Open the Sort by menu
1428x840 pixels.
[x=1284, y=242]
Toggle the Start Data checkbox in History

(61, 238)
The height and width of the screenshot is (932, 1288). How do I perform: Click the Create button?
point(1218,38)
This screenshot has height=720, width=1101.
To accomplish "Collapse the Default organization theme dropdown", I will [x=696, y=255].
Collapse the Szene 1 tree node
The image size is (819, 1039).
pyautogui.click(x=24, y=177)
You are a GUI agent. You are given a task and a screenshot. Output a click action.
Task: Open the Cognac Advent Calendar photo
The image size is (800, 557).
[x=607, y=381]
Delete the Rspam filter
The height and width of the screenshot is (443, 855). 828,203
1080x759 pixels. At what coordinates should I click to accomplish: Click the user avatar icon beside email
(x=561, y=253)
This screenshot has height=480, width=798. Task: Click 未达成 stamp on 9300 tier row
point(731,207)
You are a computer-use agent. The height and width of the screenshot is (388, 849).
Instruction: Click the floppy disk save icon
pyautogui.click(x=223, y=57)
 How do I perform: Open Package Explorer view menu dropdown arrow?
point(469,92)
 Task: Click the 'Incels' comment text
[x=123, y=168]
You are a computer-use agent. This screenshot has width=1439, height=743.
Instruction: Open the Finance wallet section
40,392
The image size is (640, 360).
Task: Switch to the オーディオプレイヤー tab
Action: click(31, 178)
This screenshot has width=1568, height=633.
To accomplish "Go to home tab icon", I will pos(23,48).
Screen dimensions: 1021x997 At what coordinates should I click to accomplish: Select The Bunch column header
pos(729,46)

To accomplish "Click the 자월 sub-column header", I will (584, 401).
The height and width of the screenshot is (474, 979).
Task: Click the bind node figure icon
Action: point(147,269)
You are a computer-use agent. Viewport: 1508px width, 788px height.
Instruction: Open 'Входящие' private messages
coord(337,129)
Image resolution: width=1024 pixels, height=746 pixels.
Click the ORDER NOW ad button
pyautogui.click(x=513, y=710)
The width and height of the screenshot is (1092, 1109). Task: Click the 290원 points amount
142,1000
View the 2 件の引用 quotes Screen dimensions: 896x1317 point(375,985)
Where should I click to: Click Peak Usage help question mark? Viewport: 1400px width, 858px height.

● What to produce:
List every line above that holds the word "computer".

● Response below:
You are a computer-use agent. The height and width of the screenshot is (388, 849).
You are a computer-use agent. This screenshot has width=1439, height=743.
You are a computer-use agent. Viewport: 1508px width, 788px height.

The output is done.